The elements of the Co occurrence matrix indicate how many times two words co-occur in a (sliding) word window of a given size. The COOM can be calculated for objects of type Corpus, AbstractDocument (with the exception of NGramDocument).

CooMatrix(crps; window, normalize)
CooMatrix(doc; window, normalize)

It takes following keyword arguments:

  • window::Integer -length of the Window size, defaults to 5. The actual size of the sliding window is 2 * window + 1, with the keyword argument window specifying how many words to consider to the left and right of the center one
  • normalize::Bool -normalizes counts to distance between words, defaults to true

It returns the CooMatrix structure from which the matrix can be extracted using coom(::CooMatrix). The terms can also be extracted from this. Here is an example usage -


julia> crps = Corpus([StringDocument("this is a string document"),

julia> C = CooMatrix(crps, window=1, normalize=false)
CooMatrix{Float64}(
  [2, 1]  =  2.0
  [6, 1]  =  2.0
  [1, 2]  =  2.0
  [3, 2]  =  2.0
  [2, 3]  =  2.0
  [6, 3]  =  2.0
  [5, 4]  =  4.0
  [4, 5]  =  4.0
  [6, 5]  =  4.0
  [1, 6]  =  2.0
  [3, 6]  =  2.0
  [5, 6]  =  4.0, ["string", "document", "token", "this", "is", "a"], OrderedDict("string"=>1,"document"=>2,"token"=>3,"this"=>4,"is"=>5,"a"=>6))

julia> coom(C)
6×6 SparseArrays.SparseMatrixCSC{Float64,Int64} with 12 stored entries:
  [2, 1]  =  2.0
  [6, 1]  =  2.0
  [1, 2]  =  2.0
  [3, 2]  =  2.0
  [2, 3]  =  2.0
  [6, 3]  =  2.0
  [5, 4]  =  4.0
  [4, 5]  =  4.0
  [6, 5]  =  4.0
  [1, 6]  =  2.0
  [3, 6]  =  2.0
  [5, 6]  =  4.0

julia> C.terms
6-element Array{String,1}:
 "string"
 "document"
 "token"
 "this"
 "is"
 "a"

It can also be called to calculate the terms for a specific list of words / terms in the document. In other cases it calculates the the co occurrence elements for all the terms.
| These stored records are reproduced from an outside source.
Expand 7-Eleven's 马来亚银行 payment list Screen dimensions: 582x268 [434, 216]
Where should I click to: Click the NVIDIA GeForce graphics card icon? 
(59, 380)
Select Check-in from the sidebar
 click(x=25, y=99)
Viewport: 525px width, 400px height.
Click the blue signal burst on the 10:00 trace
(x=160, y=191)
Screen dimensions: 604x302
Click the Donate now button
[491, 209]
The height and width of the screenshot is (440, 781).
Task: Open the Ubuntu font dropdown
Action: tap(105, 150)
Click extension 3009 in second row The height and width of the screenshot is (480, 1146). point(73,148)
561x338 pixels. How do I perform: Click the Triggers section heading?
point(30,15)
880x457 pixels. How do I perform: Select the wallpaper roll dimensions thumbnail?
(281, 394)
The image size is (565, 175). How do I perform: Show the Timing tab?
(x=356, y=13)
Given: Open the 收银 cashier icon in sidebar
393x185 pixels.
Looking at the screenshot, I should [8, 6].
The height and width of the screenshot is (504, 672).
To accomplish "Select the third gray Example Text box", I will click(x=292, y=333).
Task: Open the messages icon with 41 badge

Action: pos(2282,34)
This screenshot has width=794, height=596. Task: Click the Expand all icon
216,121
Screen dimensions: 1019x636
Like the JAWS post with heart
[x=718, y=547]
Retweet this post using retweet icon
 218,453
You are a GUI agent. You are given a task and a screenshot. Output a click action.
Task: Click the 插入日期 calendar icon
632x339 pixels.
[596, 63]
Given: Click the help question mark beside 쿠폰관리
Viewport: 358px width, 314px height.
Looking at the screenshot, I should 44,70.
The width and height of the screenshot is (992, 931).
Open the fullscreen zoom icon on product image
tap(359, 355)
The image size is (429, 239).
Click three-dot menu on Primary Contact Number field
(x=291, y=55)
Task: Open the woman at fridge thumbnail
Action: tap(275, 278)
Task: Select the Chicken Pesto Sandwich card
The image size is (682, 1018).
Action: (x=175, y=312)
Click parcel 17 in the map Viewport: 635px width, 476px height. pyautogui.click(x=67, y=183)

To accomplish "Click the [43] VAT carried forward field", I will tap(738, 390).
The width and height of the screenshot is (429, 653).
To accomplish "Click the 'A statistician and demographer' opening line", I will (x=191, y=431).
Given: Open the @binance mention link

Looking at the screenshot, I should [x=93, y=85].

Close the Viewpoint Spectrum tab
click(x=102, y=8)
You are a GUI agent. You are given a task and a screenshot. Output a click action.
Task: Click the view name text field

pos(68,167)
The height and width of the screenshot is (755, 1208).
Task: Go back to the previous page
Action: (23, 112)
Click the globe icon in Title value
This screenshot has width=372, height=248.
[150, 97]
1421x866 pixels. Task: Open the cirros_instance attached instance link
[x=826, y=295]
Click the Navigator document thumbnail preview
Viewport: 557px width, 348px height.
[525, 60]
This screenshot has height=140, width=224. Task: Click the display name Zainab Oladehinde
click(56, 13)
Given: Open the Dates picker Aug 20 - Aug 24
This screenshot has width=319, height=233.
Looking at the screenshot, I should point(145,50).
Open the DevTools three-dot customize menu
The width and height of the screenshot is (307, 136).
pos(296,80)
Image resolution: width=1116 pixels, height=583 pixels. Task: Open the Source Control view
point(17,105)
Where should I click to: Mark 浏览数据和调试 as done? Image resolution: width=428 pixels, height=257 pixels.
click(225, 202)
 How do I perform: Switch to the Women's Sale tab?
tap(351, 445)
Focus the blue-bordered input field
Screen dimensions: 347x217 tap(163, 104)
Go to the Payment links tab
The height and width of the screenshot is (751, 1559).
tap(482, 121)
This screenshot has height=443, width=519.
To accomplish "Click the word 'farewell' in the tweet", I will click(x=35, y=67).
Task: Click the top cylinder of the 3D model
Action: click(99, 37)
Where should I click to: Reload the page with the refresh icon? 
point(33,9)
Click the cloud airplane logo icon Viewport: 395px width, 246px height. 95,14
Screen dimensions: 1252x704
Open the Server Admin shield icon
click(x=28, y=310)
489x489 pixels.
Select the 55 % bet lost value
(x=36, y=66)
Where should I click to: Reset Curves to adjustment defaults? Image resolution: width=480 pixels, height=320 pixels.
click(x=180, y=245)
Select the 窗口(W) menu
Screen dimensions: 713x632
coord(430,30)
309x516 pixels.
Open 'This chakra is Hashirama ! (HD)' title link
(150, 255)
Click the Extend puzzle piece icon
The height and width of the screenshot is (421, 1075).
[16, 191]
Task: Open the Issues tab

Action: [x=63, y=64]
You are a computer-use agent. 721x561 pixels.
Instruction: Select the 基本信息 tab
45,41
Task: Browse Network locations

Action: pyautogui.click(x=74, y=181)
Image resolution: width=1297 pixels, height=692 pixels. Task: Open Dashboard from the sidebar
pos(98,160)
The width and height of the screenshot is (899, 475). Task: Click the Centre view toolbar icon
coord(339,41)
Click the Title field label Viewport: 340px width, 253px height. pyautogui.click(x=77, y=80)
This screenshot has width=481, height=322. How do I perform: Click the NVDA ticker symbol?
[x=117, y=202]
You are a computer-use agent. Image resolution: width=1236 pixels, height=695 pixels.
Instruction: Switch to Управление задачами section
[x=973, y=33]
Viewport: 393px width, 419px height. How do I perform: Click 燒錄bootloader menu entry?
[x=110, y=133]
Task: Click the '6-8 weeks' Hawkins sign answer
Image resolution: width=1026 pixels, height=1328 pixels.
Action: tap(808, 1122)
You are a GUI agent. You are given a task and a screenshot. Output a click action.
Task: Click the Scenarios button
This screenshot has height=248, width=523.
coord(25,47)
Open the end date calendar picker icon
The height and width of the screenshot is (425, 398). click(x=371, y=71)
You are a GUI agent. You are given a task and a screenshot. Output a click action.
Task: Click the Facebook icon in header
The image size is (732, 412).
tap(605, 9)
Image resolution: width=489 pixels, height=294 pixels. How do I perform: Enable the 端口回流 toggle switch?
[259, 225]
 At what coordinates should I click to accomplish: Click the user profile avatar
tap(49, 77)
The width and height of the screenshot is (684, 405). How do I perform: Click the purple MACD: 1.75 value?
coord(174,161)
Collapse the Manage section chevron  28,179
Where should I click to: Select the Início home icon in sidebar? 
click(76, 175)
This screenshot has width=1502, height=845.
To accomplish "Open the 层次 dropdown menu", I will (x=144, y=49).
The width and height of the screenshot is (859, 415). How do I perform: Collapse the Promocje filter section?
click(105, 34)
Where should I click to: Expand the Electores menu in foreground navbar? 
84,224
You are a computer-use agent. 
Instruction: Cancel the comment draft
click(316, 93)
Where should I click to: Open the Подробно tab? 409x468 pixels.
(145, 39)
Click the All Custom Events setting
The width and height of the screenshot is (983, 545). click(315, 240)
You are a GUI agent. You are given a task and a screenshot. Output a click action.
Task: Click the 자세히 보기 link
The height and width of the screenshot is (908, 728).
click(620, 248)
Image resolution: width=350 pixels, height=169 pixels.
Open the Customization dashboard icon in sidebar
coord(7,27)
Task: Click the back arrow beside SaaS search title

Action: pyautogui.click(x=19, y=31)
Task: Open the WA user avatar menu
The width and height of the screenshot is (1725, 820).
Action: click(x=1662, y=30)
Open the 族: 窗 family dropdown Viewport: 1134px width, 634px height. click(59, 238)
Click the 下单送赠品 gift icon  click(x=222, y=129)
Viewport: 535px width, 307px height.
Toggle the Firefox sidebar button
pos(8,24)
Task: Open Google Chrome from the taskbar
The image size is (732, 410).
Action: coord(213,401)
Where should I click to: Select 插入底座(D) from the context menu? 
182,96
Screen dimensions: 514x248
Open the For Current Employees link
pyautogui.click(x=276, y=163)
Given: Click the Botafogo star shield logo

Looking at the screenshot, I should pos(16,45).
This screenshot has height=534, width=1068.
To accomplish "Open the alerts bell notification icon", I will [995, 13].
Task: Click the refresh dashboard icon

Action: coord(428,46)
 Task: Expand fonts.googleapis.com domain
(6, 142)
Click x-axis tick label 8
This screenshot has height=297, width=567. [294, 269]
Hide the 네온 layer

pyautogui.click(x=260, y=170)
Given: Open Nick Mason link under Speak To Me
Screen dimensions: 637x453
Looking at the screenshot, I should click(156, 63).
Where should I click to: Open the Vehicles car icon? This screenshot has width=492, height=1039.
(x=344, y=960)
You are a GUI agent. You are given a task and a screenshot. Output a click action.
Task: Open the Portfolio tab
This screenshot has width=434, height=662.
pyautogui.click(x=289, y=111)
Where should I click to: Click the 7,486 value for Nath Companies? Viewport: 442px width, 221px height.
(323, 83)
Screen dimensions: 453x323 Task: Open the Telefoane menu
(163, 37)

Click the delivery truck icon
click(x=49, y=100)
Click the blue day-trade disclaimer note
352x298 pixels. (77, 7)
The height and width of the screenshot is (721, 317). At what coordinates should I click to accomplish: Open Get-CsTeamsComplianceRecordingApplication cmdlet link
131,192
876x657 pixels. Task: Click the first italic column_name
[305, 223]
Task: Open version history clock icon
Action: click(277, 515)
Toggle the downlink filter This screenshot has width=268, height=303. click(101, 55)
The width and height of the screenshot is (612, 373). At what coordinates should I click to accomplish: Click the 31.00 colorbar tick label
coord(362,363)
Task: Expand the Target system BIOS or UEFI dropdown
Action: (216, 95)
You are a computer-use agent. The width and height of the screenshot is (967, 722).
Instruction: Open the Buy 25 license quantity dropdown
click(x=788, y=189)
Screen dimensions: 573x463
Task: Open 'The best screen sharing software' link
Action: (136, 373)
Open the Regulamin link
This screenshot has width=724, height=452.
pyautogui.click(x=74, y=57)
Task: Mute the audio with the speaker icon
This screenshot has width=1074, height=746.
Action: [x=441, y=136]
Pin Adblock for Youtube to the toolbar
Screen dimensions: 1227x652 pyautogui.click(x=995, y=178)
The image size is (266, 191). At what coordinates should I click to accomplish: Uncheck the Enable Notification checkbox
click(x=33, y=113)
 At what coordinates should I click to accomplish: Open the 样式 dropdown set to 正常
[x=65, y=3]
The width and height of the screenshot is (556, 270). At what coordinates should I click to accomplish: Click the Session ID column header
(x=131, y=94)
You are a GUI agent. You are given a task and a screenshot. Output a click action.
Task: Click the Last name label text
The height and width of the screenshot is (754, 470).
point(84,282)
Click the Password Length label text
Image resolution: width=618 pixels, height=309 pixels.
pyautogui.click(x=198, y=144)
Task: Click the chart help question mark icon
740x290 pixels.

CooMatrix(crps, terms; window, normalize)
CooMatrix(doc, terms; window, normalize)
julia> C = CooMatrix(crps, ["this", "is", "a"], window=1, normalize=false)
CooMatrix{Float64}(
  [2, 1]  =  4.0
  [1, 2]  =  4.0
  [3, 2]  =  4.0
  [2, 3]  =  4.0, ["this", "is", "a"], OrderedCollections.OrderedDict("this"=>1,"is"=>2,"a"=>3))

The type can also be specified for CooMatrix with the weights of type T. T defaults to Float64.

CooMatrix{T}(crps; window, normalize) where T <: AbstractFloat
CooMatrix{T}(doc; window, normalize) where T <: AbstractFloat
CooMatrix{T}(crps, terms; window, normalize) where T <: AbstractFloat
CooMatrix{T}(doc, terms; window, normalize) where T <: AbstractFloat

Remarks:

  • The sliding window used to count co-occurrences does not take into consideration sentence stops however, it does with documents i.e. does not span across documents
  • The co-occurrence matrices of the documents in a corpus are summed up when calculating the matrix for an entire corpus
Note

The Co occurrence matrix does not work for NGramDocument, or a Corpus containing an NGramDocument.

julia> C = CooMatrix(NGramDocument("A document"), window=1, normalize=false) # fails, documents are NGramDocument
ERROR: The tokens of an NGramDocument cannot be reconstructed

Sentiment Analyzer

It can be used to find the sentiment score (between 0 and 1) of a word, sentence or a Document. A trained model (using Flux) on IMDB word corpus with weights saved are used to calculate the sentiments.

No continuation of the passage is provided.